## Okuma Parçası
|---|

Aydınlanmanın önemli özelliklerinden birinin, teorik düşünceyi pratik politik mücadelede bir silah haline getirmesi olduğu, bu yolda, felsefenin tarihte ilk defa geniş kesimlere yayılması, hatta Fransa’da Ansiklopedi’nin yayımının bunun çarpıcı bir uygulaması olduğu kabul edilir. Bu, tam da skolastiğin karşıtı bir özelliktir. Meleklerle uğraşan, somut, ampirik ve yaşayan gerçekle ilgilenmeyen ve ona özel olarak sırtını dönen skolastik tutumun tipik bir ters yansısı. Aydınlanmacılar için örneğin “Newton’un ne yaptığı değil, yaptıklarının pratik sonuçları önemliydi”.[32] “Aydınlanma ideologlarının amacı, toplumu rasyonel bir temelde baştan aşağı yeniden inşa etmekti.” Zaten insan pratiği teorik bilgiyle ahlaki ilkenin uygulanmasından ibaretti.[33] Aydınlanmacı epistemoloji, toplumu “akıl karşısında tamamen şeffaf”[34] görüyordu.

Aydınlanma aklı, uygulamacı/teknokratik bir akıldır. Ana akım Aydınlanma için politika; bilimi, evrensel ilkeleri, felsefeyi, –ve doğal olarak nasıl uygulanacaklarını– da gayet iyi bilen insan-öznenin teknik bir işleminden ibarettir.

|---|

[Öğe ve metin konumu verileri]

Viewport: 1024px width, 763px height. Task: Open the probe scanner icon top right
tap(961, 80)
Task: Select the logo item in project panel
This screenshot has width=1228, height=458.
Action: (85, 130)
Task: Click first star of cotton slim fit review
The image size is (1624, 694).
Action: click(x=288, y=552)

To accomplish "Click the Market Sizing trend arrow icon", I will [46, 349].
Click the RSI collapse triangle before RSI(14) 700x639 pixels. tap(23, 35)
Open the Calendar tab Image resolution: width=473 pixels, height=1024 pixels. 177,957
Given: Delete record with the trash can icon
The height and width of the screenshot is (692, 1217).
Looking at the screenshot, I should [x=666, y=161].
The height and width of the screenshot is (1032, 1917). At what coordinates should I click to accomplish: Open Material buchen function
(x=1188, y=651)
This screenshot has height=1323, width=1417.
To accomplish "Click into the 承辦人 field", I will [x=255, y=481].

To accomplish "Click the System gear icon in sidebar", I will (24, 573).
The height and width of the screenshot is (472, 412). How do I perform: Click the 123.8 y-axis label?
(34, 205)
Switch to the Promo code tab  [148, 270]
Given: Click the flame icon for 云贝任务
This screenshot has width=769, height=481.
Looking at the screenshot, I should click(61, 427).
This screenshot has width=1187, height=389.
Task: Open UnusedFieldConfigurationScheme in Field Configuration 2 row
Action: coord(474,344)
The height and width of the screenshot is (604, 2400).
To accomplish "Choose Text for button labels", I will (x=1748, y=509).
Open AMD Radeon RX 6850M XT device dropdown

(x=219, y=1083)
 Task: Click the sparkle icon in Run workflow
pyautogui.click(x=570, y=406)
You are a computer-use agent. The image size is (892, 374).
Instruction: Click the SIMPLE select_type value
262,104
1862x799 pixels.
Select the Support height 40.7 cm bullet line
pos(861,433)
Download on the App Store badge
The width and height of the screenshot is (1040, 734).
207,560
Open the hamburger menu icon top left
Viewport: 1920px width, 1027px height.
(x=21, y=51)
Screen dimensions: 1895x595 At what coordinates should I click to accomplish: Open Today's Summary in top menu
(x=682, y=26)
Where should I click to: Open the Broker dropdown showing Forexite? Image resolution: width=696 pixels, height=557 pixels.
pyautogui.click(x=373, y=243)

|---|

## Alıştırmalar
(a) Okuma parçasında "Aydınlanma aklı, uygulamacı/teknokratik" sözlerinden "bir işleminden ibarettir." sözlerine kadar uzanan bölümü hiçbir değişiklik yapmadan yazıya geçirin.
(b) Kayıtlarda "The height and width of the screenshot is (472, 412)." ifadesini içeren satırdan "(x=21, y=51)" ifadesini içeren satıra kadar uzanan kısmı, her iki uçtaki satır da dahil olmak üzere kelimesi kelimesine tekrarlayın.
Bu kayıtların okuma parçasıyla hiçbir ilgisi yoktur.

## Görev Çıktıları
(a)
Aydınlanma aklı, uygulamacı/teknokratik bir akıldır. Ana akım Aydınlanma için politika; bilimi, evrensel ilkeleri, felsefeyi, –ve doğal olarak nasıl uygulanacaklarını– da gayet iyi bilen insan-öznenin teknik bir işleminden ibarettir.

(b)
The height and width of the screenshot is (472, 412). How do I perform: Click the 123.8 y-axis label?
(34, 205)
Switch to the Promo code tab  [148, 270]
Given: Click the flame icon for 云贝任务
This screenshot has width=769, height=481.
Looking at the screenshot, I should click(61, 427).
This screenshot has width=1187, height=389.
Task: Open UnusedFieldConfigurationScheme in Field Configuration 2 row
Action: coord(474,344)
The height and width of the screenshot is (604, 2400).
To accomplish "Choose Text for button labels", I will (x=1748, y=509).
Open AMD Radeon RX 6850M XT device dropdown

(x=219, y=1083)
 Task: Click the sparkle icon in Run workflow
pyautogui.click(x=570, y=406)
You are a computer-use agent. The image size is (892, 374).
Instruction: Click the SIMPLE select_type value
262,104
1862x799 pixels.
Select the Support height 40.7 cm bullet line
pos(861,433)
Download on the App Store badge
The width and height of the screenshot is (1040, 734).
207,560
Open the hamburger menu icon top left
Viewport: 1920px width, 1027px height.
(x=21, y=51)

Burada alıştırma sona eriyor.